══ ENTRIES SHOWN ══

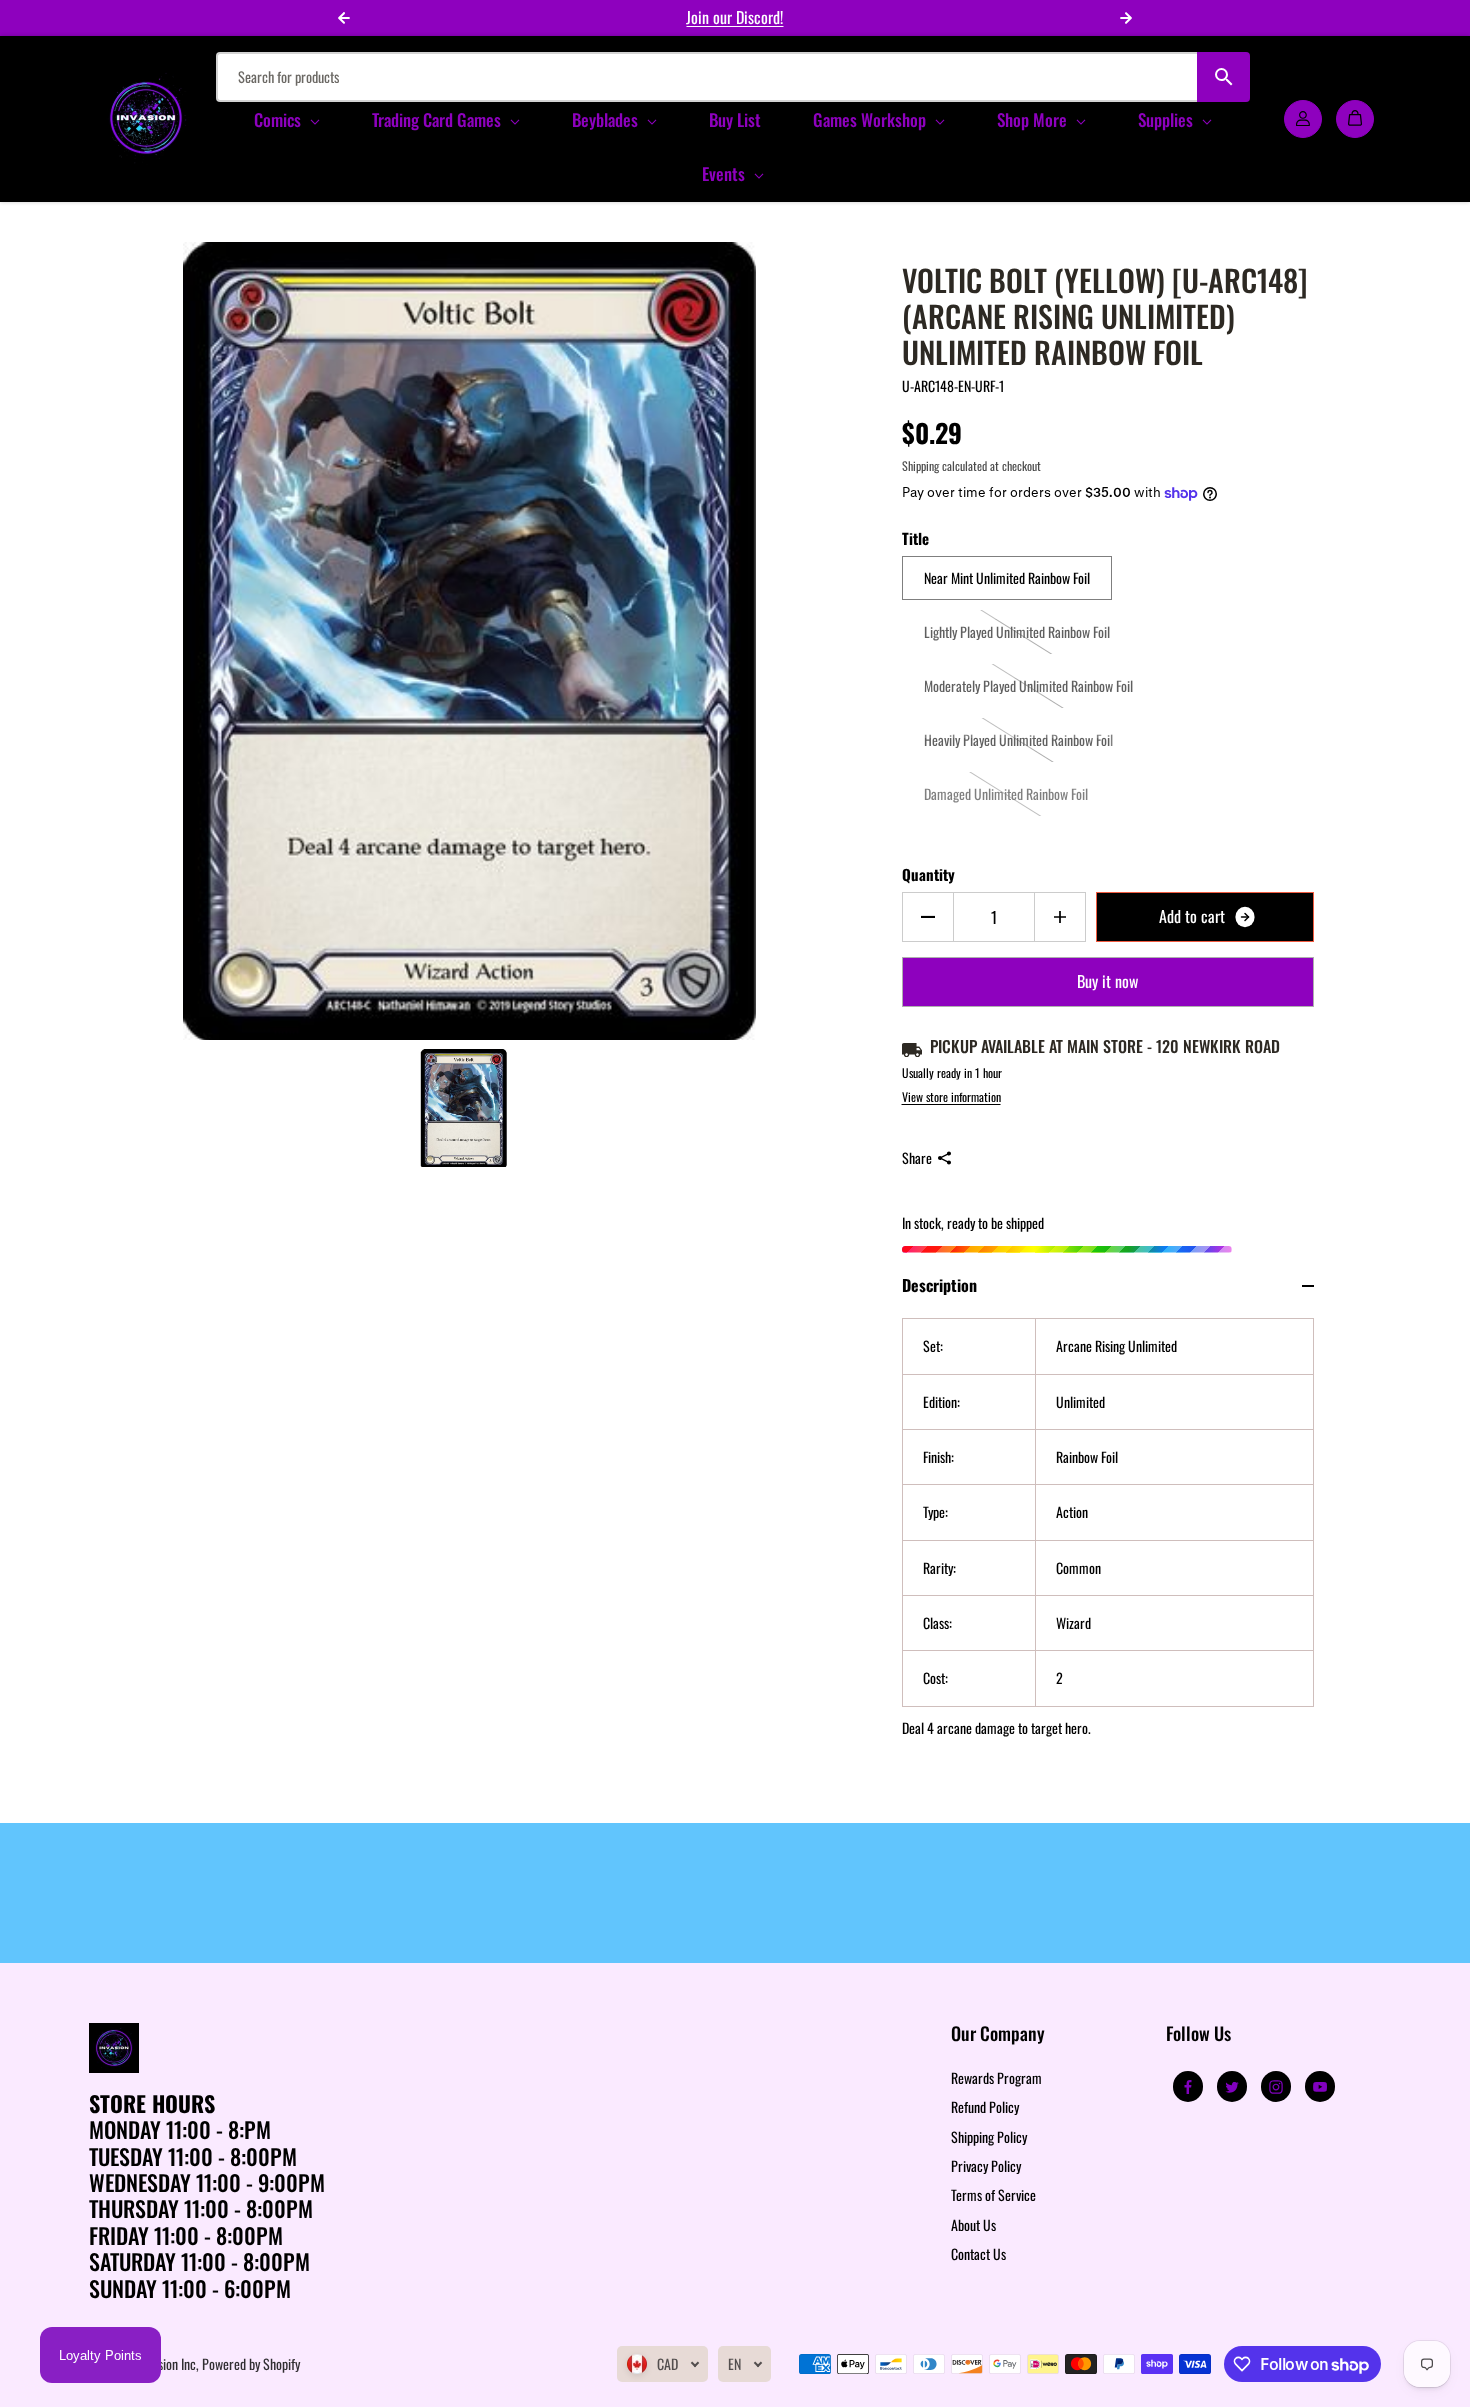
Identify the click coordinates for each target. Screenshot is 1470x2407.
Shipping (920, 465)
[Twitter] (1232, 2087)
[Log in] (1303, 118)
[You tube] (1320, 2087)
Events (725, 173)
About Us (973, 2224)
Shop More (1034, 119)
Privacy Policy (986, 2165)
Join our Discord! (734, 17)
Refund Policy (985, 2106)
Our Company (998, 2034)
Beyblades (607, 119)
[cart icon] (1355, 118)
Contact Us (978, 2253)
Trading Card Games (438, 119)
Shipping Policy (989, 2136)
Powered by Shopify (251, 2363)
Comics (279, 119)
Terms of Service (993, 2194)
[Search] (1223, 77)
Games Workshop (871, 119)
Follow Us (1198, 2034)
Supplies (1167, 119)
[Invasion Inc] (146, 118)
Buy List (735, 119)
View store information (951, 1096)
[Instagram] (1276, 2087)
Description (939, 1285)
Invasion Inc (167, 2363)
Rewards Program (996, 2077)
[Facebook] (1188, 2087)
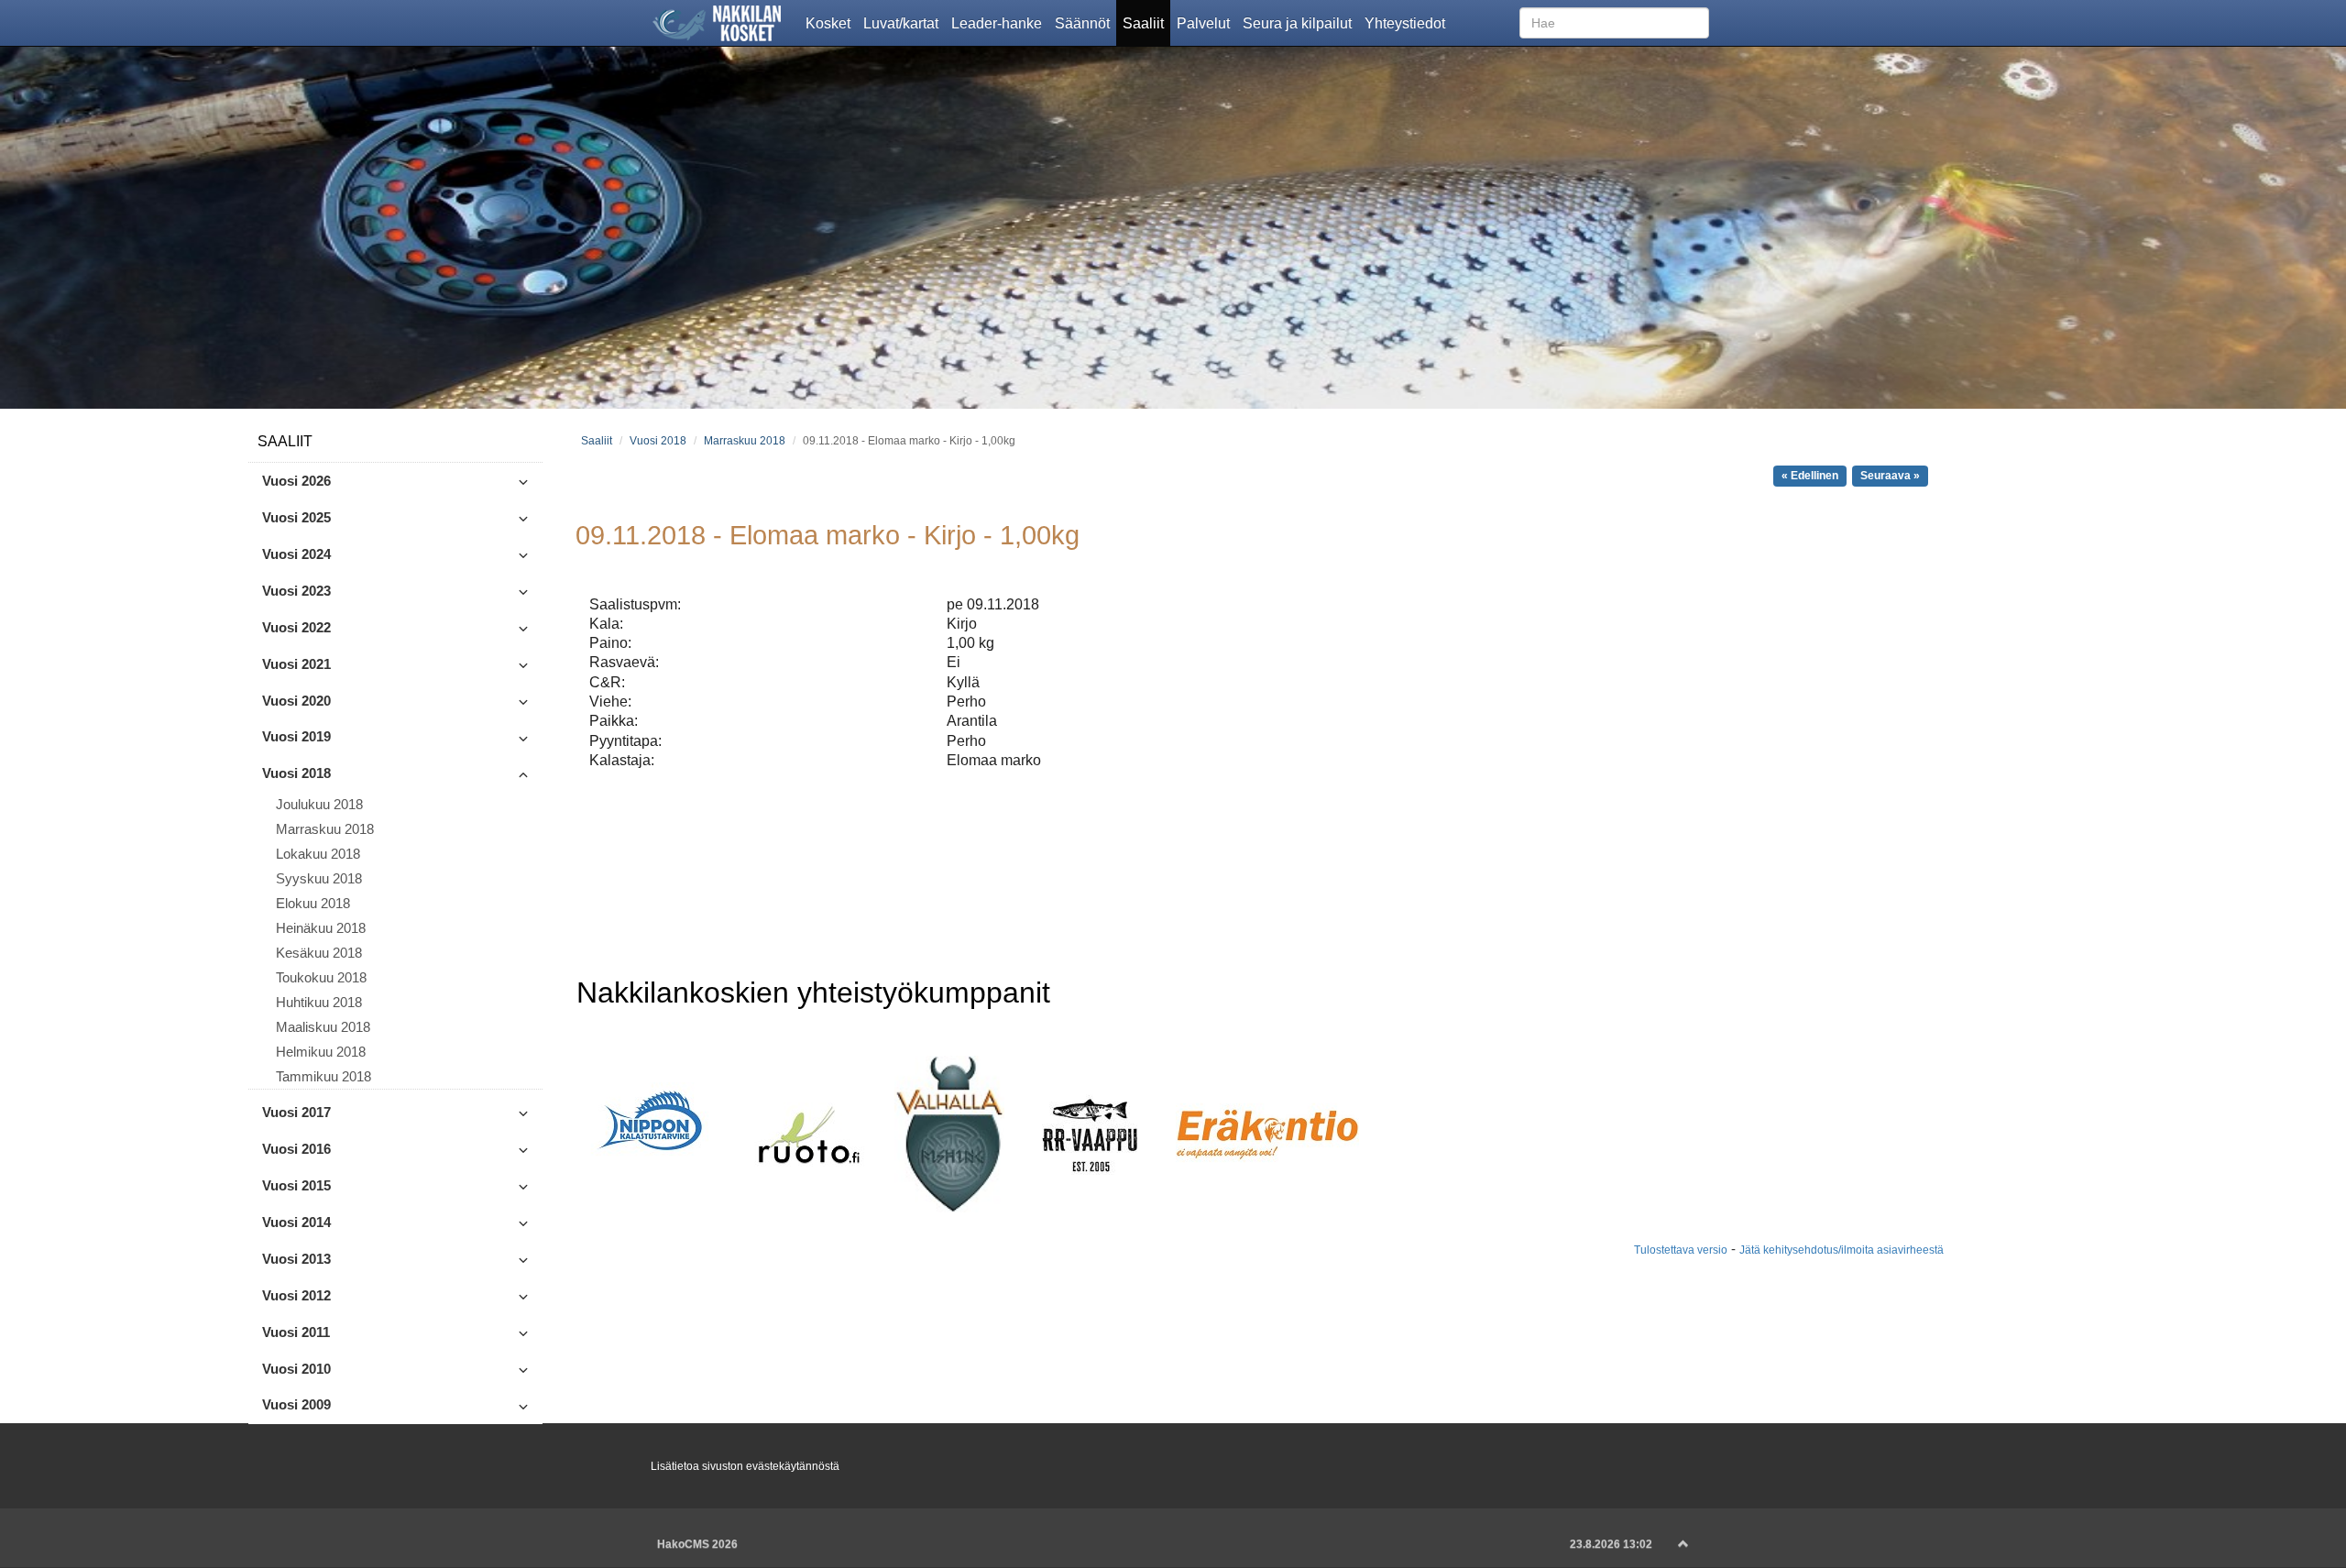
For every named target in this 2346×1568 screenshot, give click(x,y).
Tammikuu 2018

═══

**WORK TO BE COMPLETED**: If a line in the entries above includes "target", count it; report the total alone.

**SOLUTION TO THE PROBLEM**: 2